Méthode
Étude hydrogéologique : ce qu'elle doit répondre avant tout chiffrage

Avant qu'un devis de forage ait le moindre sens, une question doit trouver réponse : que sait-on réellement du terrain concerné ? C'est le rôle de l'étude hydrogéologique, organisée ici autour de trois questions concrètes plutôt que d'un simple rapport générique.
Qui réalise cette étude, et sur quelle base
Une étude hydrogéologique de ce type est généralement conduite par le foreur lui-même ou par un bureau d'études spécialisé travaillant en lien avec lui, à partir de deux sources combinées : les données publiques disponibles pour le secteur (cartes géologiques et piézométriques du BRGM, portail SIGES Rhin-Meuse) et une observation directe du terrain concerné. Aucune de ces deux sources ne suffit seule : une carte régionale ne remplace pas une visite de la parcelle, et une visite de terrain sans données publiques manque de repère pour situer ce qui est observé dans le contexte géologique du secteur.
Première question : quelle est la nature probable du sous-sol ?
Le plateau lorrain n'est pas homogène : calcaires jurassiques, zone de contact gréseuse en bordure du massif vosgien, secteurs influencés par le bassin houiller au nord de la Moselle. Une étude hydrogéologique commence par situer le terrain concerné dans cette diversité, en s'appuyant sur les cartes géologiques et piézométriques publiques du BRGM et du SIGES Rhin-Meuse, avant toute observation de terrain. Cette première lecture cadre l'ensemble des questions suivantes, et elle seule permet de savoir si le projet se situe sur une formation calcaire homogène, sur une zone de contact plus délicate à anticiper, ou dans un secteur au passé minier qui appelle une lecture spécifique.
Deuxième question : quelles contraintes réglementaires s'appliquent au secteur ?
Un même terrain peut être concerné par plusieurs démarches distinctes selon le projet envisagé : zonage de géothermie de minime importance vert ou orange pour un projet de sonde, distance réglementaire vis-à-vis d'une installation d'assainissement non collectif existante, ou encore obligation de déclaration en mairie pour tout ouvrage réalisé. Aucune de ces contraintes ne se devine à distance : elles se vérifient secteur par secteur, auprès des interlocuteurs compétents (SPANC, services de l'État, mairie). Une étude sérieuse liste explicitement ces contraintes plutôt que de les traiter en note de bas de page une fois le devis déjà établi.

Troisième question : le terrain est-il accessible pour le chantier ?

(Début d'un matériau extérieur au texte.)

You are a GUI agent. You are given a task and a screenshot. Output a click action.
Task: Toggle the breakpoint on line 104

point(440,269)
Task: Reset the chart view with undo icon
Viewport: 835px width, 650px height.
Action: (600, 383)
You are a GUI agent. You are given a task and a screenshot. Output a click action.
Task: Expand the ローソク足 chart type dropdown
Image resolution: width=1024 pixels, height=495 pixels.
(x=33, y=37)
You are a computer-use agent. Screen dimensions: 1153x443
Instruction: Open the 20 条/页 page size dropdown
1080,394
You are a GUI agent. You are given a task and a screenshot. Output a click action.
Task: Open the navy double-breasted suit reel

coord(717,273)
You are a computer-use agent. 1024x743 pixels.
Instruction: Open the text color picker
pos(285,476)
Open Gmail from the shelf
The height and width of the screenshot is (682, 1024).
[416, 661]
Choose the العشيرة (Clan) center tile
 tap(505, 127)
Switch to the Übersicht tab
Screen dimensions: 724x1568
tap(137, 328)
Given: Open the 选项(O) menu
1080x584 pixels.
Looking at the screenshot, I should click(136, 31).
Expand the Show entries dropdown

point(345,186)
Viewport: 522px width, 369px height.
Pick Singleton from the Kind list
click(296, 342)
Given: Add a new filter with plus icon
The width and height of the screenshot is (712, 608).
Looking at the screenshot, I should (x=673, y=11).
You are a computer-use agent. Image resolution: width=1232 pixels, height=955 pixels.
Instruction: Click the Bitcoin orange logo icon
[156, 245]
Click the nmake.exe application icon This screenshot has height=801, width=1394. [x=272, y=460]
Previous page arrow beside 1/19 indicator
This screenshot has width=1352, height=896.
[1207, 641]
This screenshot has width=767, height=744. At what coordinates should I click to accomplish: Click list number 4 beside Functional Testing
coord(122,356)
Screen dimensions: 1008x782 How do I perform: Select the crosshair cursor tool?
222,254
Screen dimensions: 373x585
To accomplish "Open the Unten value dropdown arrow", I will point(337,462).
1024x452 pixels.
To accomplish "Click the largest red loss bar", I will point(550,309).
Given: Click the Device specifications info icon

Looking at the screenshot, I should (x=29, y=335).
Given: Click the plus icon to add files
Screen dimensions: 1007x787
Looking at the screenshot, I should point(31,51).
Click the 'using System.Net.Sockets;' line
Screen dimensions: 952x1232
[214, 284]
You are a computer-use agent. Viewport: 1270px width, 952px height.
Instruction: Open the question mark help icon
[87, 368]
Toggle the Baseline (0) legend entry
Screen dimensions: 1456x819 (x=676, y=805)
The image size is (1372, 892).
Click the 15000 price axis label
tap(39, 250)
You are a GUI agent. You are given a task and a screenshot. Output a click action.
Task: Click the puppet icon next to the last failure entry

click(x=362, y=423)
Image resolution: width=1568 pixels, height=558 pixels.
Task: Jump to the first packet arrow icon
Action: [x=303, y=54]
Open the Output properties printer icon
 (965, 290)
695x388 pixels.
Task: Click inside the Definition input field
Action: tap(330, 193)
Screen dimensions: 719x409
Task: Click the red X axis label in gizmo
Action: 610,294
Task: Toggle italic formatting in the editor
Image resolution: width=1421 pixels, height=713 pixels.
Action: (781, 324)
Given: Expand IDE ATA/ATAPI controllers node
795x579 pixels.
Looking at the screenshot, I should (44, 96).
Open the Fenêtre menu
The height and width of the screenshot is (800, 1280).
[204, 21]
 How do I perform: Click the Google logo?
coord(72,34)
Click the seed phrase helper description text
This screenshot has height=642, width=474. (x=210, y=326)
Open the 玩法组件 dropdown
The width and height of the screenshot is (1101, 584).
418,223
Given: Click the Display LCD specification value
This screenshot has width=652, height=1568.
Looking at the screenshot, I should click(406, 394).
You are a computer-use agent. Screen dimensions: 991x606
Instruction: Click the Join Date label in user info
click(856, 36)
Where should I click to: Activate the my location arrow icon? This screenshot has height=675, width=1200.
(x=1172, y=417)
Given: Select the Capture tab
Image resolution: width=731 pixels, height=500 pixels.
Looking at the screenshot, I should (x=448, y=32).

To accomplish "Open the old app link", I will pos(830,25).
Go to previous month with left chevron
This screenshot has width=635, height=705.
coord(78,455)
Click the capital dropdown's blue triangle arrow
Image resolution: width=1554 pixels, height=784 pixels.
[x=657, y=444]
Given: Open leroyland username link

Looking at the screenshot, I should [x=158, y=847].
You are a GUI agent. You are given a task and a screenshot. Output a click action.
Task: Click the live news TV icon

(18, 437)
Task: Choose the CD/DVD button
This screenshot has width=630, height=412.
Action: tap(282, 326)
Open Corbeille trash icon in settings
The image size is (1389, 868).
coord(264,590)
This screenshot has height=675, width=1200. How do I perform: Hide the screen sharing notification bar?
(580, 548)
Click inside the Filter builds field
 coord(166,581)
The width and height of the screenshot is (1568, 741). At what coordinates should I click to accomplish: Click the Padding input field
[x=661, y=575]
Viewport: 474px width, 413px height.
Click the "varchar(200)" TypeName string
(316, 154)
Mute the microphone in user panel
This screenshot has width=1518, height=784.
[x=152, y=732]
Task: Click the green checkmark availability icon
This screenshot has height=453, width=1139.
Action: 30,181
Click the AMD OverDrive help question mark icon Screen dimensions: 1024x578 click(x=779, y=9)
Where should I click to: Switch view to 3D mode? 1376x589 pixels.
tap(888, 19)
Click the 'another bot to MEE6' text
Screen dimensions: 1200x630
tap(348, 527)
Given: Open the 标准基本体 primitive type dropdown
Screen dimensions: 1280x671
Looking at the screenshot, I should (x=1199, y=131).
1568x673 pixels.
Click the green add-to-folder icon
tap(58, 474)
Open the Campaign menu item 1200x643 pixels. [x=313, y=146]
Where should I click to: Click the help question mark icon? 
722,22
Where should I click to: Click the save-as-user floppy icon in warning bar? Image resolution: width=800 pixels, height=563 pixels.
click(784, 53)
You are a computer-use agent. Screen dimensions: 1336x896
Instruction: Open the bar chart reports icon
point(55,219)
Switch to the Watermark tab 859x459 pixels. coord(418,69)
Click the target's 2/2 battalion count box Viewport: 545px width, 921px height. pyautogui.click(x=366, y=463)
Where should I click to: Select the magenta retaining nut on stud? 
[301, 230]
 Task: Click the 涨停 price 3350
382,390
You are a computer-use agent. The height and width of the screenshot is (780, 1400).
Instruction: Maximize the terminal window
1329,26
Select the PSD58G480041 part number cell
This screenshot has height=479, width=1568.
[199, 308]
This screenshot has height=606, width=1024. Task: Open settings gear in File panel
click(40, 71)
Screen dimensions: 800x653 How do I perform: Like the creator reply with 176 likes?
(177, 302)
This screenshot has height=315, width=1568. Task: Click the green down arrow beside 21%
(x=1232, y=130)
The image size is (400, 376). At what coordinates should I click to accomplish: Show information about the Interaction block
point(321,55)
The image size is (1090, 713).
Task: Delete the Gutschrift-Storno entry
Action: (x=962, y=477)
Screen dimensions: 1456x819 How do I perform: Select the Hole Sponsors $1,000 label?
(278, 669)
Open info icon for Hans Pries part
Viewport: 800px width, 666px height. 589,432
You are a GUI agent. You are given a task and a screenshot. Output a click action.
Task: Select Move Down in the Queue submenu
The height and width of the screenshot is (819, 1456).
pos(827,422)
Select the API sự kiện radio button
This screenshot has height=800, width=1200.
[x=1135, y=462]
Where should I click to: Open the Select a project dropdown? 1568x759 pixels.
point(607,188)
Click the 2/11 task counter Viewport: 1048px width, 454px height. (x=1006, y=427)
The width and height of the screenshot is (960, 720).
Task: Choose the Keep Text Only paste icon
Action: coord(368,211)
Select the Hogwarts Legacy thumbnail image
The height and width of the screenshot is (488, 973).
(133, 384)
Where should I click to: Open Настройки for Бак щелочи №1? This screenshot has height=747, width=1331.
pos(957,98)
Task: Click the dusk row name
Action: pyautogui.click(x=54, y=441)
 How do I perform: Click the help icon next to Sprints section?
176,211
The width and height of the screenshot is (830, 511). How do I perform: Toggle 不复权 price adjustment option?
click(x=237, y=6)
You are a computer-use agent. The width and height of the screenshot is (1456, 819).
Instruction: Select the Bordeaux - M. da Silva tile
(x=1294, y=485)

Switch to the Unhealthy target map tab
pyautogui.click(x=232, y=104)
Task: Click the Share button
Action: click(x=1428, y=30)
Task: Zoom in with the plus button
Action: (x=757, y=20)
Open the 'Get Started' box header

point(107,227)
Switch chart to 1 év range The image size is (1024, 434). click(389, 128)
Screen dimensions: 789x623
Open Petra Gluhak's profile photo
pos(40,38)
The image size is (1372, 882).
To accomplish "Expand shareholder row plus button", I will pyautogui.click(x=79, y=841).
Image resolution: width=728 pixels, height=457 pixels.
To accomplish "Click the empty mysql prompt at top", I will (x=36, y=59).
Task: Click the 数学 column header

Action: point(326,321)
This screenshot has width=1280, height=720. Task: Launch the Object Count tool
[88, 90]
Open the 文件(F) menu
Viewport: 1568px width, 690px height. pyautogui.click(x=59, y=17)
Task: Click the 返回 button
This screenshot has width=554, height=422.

Un sous-sol favorable ne suffit pas si la machine de forage ne peut pas accéder au point d'implantation retenu. La configuration de la parcelle, la présence d'ouvrages existants, l'accès pour un véhicule de chantier : ces éléments se vérifient sur place, lors de la même visite qui permet d'observer le terrain et de recueillir les informations nécessaires au dossier de déclaration. Un accès contraint, sur un terrain en pente ou desservi par un chemin étroit, peut modifier le choix de la machine employée et, par conséquent, l'organisation du chantier annoncée dans le devis.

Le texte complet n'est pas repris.